Bu gibi durumlarda, Diyanet İşleri Başkanlığı’nın müdahalesi ve Türk Ceza Kanunu’nun ilgili maddelerinin uygulanması büyük önem arz etmektedir.

Bu makalede, dini istismar girişimlerine karşı hukuki ve dini perspektiflerden yaklaşılacak ve alınması gereken önlemler tartışılacaktır.

Dini Perspektif

Diyanet İşleri Başkanlığı, Türkiye’de dini konularda en yetkili kurum olup, halkın dini bilgilenmesi ve doğru yönlendirilmesi hususunda önemli bir role sahiptir.
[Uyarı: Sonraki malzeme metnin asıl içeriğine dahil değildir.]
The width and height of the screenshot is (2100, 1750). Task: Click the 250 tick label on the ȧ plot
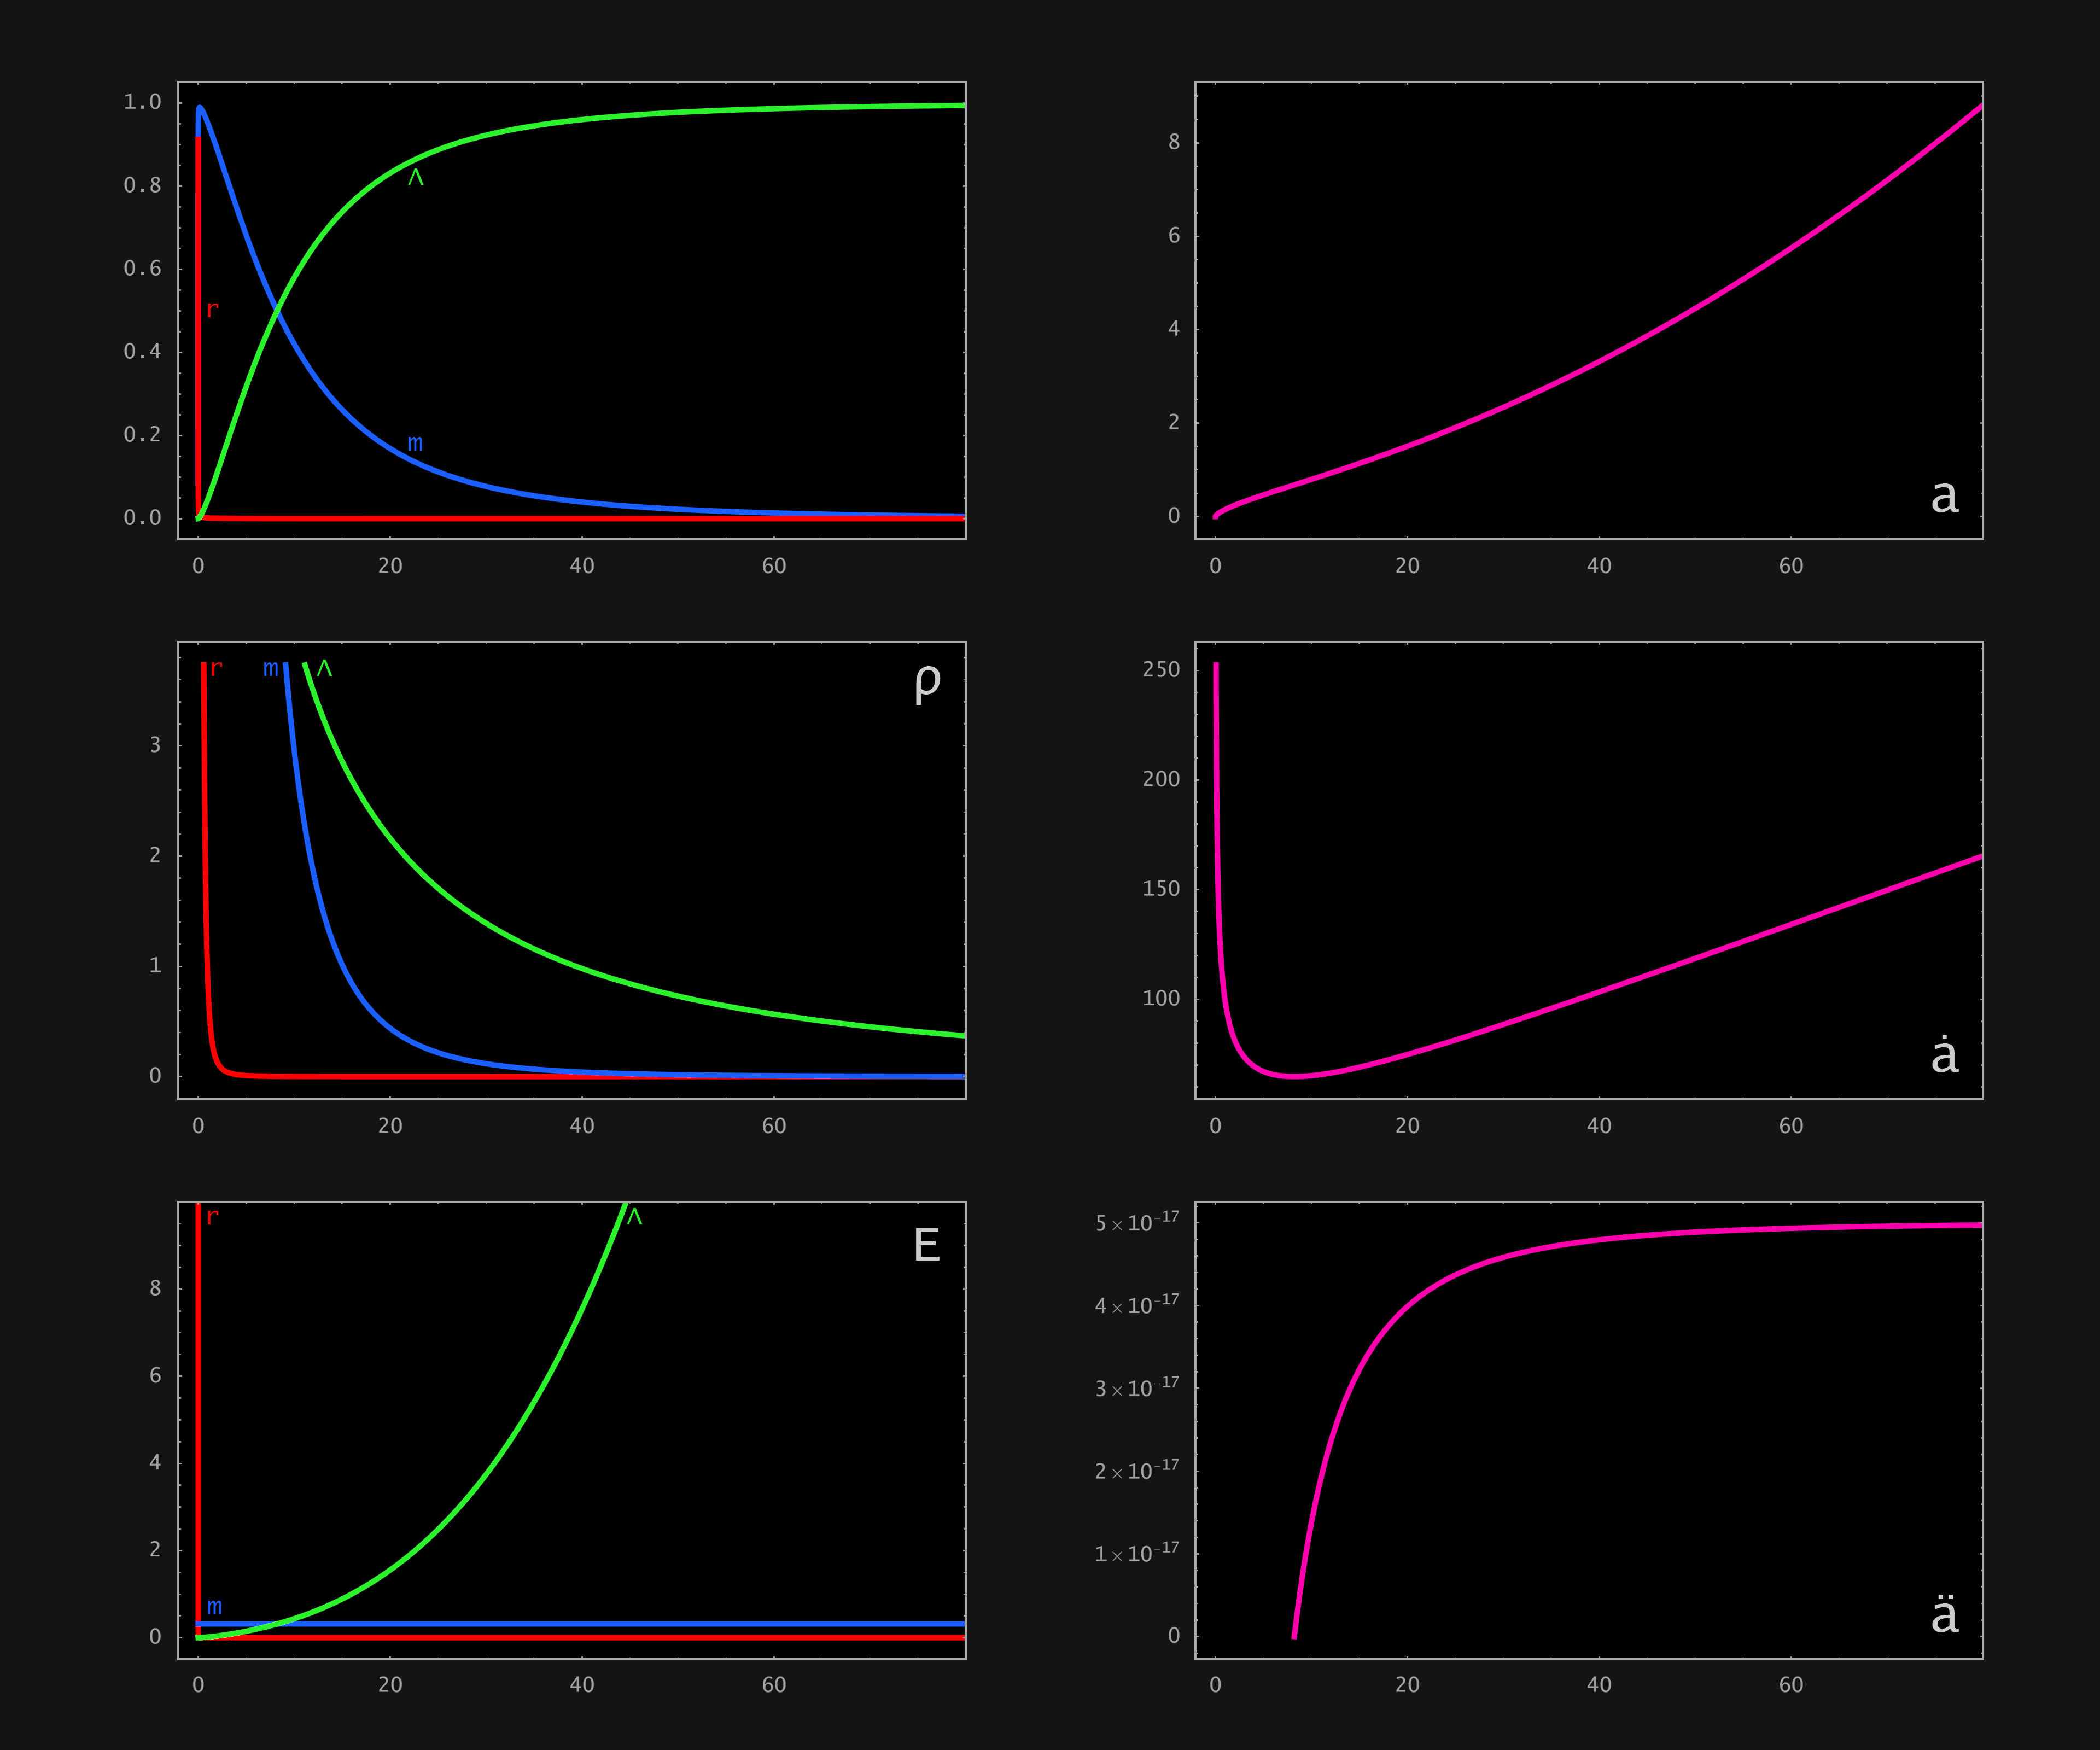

Diyanet İşleri Başkanlığı’nın, dini istismar eden şahıslar hakkında açıklama yapması ve halkı doğru bilgilendirmesi, toplumda oluşabilecek yanlış inançların önüne geçmek için kritik önemdedir.

Diyanet İşleri Başkanlığı’nın, bu tür yanlış iddialar karşısında doğru dini bilgiyi yayması ve halkı bilinçlendirmesi gerekmektedir. Bu, hem dini açıdan doğru yönlendirme hem de toplumsal huzurun sağlanması için elzemdir.



Hukuki Perspektif

Türk Ceza Kanunu’nun İlgili Maddeleri

Bu tür istismarların hukuki boyutu, Türk Ceza Kanunu’nun çeşitli maddeleri çerçevesinde ele alınmalıdır. Özellikle, TCK 158/1-a maddesi, dini inanç ve duyguların istismar edilerek dolandırıcılık yapılmasını düzenlemektedir:

TCK 158/1-a Maddesi: “Dini inanç ve duyguların istismar edilmesi suretiyle dolandırıcılık yapılması.”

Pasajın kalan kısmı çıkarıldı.